▶ **Instructions to follow**: Reproduce all of the data entries below word for word, keeping every line and character unchanged.

[Data entries]
## BEGIN
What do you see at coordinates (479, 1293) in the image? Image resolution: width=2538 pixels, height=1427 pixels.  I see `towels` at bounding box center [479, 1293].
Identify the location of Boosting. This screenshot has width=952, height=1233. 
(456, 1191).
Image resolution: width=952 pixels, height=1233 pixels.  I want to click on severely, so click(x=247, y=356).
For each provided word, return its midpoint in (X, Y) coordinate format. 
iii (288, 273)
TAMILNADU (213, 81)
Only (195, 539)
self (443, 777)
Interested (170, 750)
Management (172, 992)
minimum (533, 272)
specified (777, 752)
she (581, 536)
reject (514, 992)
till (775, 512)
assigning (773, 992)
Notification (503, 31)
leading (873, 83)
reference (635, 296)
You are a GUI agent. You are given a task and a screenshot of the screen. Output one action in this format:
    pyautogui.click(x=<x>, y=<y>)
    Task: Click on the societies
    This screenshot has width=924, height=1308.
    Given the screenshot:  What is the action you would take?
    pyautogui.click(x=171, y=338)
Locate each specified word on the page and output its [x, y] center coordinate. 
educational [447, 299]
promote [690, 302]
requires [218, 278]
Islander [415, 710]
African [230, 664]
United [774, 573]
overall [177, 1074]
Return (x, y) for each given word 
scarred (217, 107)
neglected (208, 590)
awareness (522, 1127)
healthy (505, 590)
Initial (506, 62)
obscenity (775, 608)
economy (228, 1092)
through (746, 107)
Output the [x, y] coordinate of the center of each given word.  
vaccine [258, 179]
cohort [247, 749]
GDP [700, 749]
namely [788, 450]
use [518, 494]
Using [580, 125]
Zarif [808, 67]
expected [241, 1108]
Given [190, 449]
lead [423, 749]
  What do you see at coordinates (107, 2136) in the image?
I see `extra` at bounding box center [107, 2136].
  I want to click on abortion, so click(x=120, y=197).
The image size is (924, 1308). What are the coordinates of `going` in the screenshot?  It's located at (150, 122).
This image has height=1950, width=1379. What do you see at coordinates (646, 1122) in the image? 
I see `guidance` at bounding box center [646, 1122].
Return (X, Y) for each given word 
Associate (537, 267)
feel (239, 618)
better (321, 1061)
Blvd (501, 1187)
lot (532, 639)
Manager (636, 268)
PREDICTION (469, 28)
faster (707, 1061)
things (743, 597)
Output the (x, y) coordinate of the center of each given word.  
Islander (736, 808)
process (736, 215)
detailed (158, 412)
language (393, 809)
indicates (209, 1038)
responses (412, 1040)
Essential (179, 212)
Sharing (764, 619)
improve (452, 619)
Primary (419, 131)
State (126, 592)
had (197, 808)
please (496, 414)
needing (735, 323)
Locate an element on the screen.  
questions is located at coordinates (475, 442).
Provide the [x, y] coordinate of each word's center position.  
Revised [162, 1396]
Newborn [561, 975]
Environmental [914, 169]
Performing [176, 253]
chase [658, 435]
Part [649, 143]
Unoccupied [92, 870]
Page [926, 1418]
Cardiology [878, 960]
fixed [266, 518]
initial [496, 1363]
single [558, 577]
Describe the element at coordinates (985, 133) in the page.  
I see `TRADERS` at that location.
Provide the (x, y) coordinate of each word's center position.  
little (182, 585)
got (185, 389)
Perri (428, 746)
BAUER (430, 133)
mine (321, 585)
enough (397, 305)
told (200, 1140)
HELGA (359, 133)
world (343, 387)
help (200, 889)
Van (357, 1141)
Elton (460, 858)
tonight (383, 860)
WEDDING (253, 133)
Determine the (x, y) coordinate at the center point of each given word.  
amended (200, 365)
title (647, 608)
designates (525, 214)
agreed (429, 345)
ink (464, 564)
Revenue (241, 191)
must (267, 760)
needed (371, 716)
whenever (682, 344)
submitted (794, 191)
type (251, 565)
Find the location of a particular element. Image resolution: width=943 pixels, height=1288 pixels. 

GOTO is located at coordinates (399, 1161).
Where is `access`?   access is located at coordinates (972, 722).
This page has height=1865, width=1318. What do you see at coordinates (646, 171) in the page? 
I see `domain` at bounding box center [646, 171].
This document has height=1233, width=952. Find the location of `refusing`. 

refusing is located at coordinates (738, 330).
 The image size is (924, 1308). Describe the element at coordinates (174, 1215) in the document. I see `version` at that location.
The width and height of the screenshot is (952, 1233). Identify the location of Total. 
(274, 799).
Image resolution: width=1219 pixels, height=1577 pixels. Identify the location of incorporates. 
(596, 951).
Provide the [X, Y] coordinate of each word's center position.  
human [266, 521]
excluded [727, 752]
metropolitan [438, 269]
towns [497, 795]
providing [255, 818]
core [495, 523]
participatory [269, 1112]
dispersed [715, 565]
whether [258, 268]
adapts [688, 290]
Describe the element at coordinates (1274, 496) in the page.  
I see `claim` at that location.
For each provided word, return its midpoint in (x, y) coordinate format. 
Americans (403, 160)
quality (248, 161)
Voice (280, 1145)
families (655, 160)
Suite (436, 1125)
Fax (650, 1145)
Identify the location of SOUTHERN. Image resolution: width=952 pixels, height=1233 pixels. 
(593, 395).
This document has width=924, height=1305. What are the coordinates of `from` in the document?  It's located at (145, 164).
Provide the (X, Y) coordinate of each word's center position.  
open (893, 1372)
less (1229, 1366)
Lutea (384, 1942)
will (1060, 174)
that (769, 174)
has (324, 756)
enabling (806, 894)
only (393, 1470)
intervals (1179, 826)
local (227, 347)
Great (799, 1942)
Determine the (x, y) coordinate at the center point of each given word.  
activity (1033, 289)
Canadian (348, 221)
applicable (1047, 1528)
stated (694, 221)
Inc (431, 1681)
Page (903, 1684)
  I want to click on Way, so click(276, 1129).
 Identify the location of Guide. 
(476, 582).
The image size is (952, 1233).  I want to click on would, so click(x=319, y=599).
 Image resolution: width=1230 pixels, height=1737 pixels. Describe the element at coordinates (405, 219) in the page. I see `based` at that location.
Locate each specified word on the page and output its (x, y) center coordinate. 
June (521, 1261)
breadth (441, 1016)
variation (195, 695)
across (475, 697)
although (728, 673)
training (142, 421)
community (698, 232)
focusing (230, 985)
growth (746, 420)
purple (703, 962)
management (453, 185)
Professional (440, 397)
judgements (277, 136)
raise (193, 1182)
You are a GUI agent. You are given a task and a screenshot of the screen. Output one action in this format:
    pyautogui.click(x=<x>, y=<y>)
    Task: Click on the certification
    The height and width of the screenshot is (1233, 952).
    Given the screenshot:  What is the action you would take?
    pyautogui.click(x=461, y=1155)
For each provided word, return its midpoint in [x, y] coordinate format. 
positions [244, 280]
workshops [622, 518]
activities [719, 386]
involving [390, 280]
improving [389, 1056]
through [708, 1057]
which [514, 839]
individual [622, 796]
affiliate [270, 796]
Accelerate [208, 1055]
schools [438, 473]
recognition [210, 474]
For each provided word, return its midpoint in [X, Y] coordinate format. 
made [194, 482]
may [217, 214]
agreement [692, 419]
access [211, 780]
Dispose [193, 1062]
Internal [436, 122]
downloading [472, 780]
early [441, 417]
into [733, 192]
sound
## END
▶ **Solution to this problem**:
What do you see at coordinates (479, 1293) in the image? Image resolution: width=2538 pixels, height=1427 pixels.  I see `towels` at bounding box center [479, 1293].
Identify the location of Boosting. This screenshot has width=952, height=1233. 
(456, 1191).
Image resolution: width=952 pixels, height=1233 pixels.  I want to click on severely, so click(x=247, y=356).
For each provided word, return its midpoint in (X, Y) coordinate format. 
iii (288, 273)
TAMILNADU (213, 81)
Only (195, 539)
self (443, 777)
Interested (170, 750)
Management (172, 992)
minimum (533, 272)
specified (777, 752)
she (581, 536)
reject (514, 992)
till (775, 512)
assigning (773, 992)
Notification (503, 31)
leading (873, 83)
reference (635, 296)
You are a GUI agent. You are given a task and a screenshot of the screen. Output one action in this format:
    pyautogui.click(x=<x>, y=<y>)
    Task: Click on the societies
    This screenshot has width=924, height=1308.
    Given the screenshot:  What is the action you would take?
    pyautogui.click(x=171, y=338)
Locate each specified word on the page and output its [x, y] center coordinate. 
educational [447, 299]
promote [690, 302]
requires [218, 278]
Islander [415, 710]
African [230, 664]
United [774, 573]
overall [177, 1074]
Return (x, y) for each given word 
scarred (217, 107)
neglected (208, 590)
awareness (522, 1127)
healthy (505, 590)
Initial (506, 62)
obscenity (775, 608)
economy (228, 1092)
through (746, 107)
Output the [x, y] coordinate of the center of each given word.  
vaccine [258, 179]
cohort [247, 749]
GDP [700, 749]
namely [788, 450]
use [518, 494]
Using [580, 125]
Zarif [808, 67]
expected [241, 1108]
Given [190, 449]
lead [423, 749]
  What do you see at coordinates (107, 2136) in the image?
I see `extra` at bounding box center [107, 2136].
  I want to click on abortion, so click(x=120, y=197).
The image size is (924, 1308). What are the coordinates of `going` in the screenshot?  It's located at (150, 122).
This image has height=1950, width=1379. What do you see at coordinates (646, 1122) in the image? 
I see `guidance` at bounding box center [646, 1122].
Return (X, Y) for each given word 
Associate (537, 267)
feel (239, 618)
better (321, 1061)
Blvd (501, 1187)
lot (532, 639)
Manager (636, 268)
PREDICTION (469, 28)
faster (707, 1061)
things (743, 597)
Output the (x, y) coordinate of the center of each given word.  
Islander (736, 808)
process (736, 215)
detailed (158, 412)
language (393, 809)
indicates (209, 1038)
responses (412, 1040)
Essential (179, 212)
Sharing (764, 619)
improve (452, 619)
Primary (419, 131)
State (126, 592)
had (197, 808)
please (496, 414)
needing (735, 323)
Locate an element on the screen.  
questions is located at coordinates (475, 442).
Provide the [x, y] coordinate of each word's center position.  
Revised [162, 1396]
Newborn [561, 975]
Environmental [914, 169]
Performing [176, 253]
chase [658, 435]
Part [649, 143]
Unoccupied [92, 870]
Page [926, 1418]
Cardiology [878, 960]
fixed [266, 518]
initial [496, 1363]
single [558, 577]
Describe the element at coordinates (985, 133) in the page.  
I see `TRADERS` at that location.
Provide the (x, y) coordinate of each word's center position.  
little (182, 585)
got (185, 389)
Perri (428, 746)
BAUER (430, 133)
mine (321, 585)
enough (397, 305)
told (200, 1140)
HELGA (359, 133)
world (343, 387)
help (200, 889)
Van (357, 1141)
Elton (460, 858)
tonight (383, 860)
WEDDING (253, 133)
Determine the (x, y) coordinate at the center point of each given word.  
amended (200, 365)
title (647, 608)
designates (525, 214)
agreed (429, 345)
ink (464, 564)
Revenue (241, 191)
must (267, 760)
needed (371, 716)
whenever (682, 344)
submitted (794, 191)
type (251, 565)
Find the location of a particular element. Image resolution: width=943 pixels, height=1288 pixels. 

GOTO is located at coordinates (399, 1161).
Where is `access`?   access is located at coordinates (972, 722).
This page has height=1865, width=1318. What do you see at coordinates (646, 171) in the page? 
I see `domain` at bounding box center [646, 171].
This document has height=1233, width=952. Find the location of `refusing`. 

refusing is located at coordinates (738, 330).
 The image size is (924, 1308). Describe the element at coordinates (174, 1215) in the document. I see `version` at that location.
The width and height of the screenshot is (952, 1233). Identify the location of Total. 
(274, 799).
Image resolution: width=1219 pixels, height=1577 pixels. Identify the location of incorporates. 
(596, 951).
Provide the [X, Y] coordinate of each word's center position.  
human [266, 521]
excluded [727, 752]
metropolitan [438, 269]
towns [497, 795]
providing [255, 818]
core [495, 523]
participatory [269, 1112]
dispersed [715, 565]
whether [258, 268]
adapts [688, 290]
Describe the element at coordinates (1274, 496) in the page.  
I see `claim` at that location.
For each provided word, return its midpoint in (x, y) coordinate format. 
Americans (403, 160)
quality (248, 161)
Voice (280, 1145)
families (655, 160)
Suite (436, 1125)
Fax (650, 1145)
Identify the location of SOUTHERN. Image resolution: width=952 pixels, height=1233 pixels. 
(593, 395).
This document has width=924, height=1305. What are the coordinates of `from` in the document?  It's located at (145, 164).
Provide the (X, Y) coordinate of each word's center position.  
open (893, 1372)
less (1229, 1366)
Lutea (384, 1942)
will (1060, 174)
that (769, 174)
has (324, 756)
enabling (806, 894)
only (393, 1470)
intervals (1179, 826)
local (227, 347)
Great (799, 1942)
Determine the (x, y) coordinate at the center point of each given word.  
activity (1033, 289)
Canadian (348, 221)
applicable (1047, 1528)
stated (694, 221)
Inc (431, 1681)
Page (903, 1684)
  I want to click on Way, so click(276, 1129).
 Identify the location of Guide. 
(476, 582).
The image size is (952, 1233).  I want to click on would, so click(x=319, y=599).
 Image resolution: width=1230 pixels, height=1737 pixels. Describe the element at coordinates (405, 219) in the page. I see `based` at that location.
Locate each specified word on the page and output its (x, y) center coordinate. 
June (521, 1261)
breadth (441, 1016)
variation (195, 695)
across (475, 697)
although (728, 673)
training (142, 421)
community (698, 232)
focusing (230, 985)
growth (746, 420)
purple (703, 962)
management (453, 185)
Professional (440, 397)
judgements (277, 136)
raise (193, 1182)
You are a GUI agent. You are given a task and a screenshot of the screen. Output one action in this format:
    pyautogui.click(x=<x>, y=<y>)
    Task: Click on the certification
    The height and width of the screenshot is (1233, 952).
    Given the screenshot:  What is the action you would take?
    pyautogui.click(x=461, y=1155)
For each provided word, return its midpoint in [x, y] coordinate format. 
positions [244, 280]
workshops [622, 518]
activities [719, 386]
involving [390, 280]
improving [389, 1056]
through [708, 1057]
which [514, 839]
individual [622, 796]
affiliate [270, 796]
Accelerate [208, 1055]
schools [438, 473]
recognition [210, 474]
For each provided word, return its midpoint in [X, Y] coordinate format. 
made [194, 482]
may [217, 214]
agreement [692, 419]
access [211, 780]
Dispose [193, 1062]
Internal [436, 122]
downloading [472, 780]
early [441, 417]
into [733, 192]
sound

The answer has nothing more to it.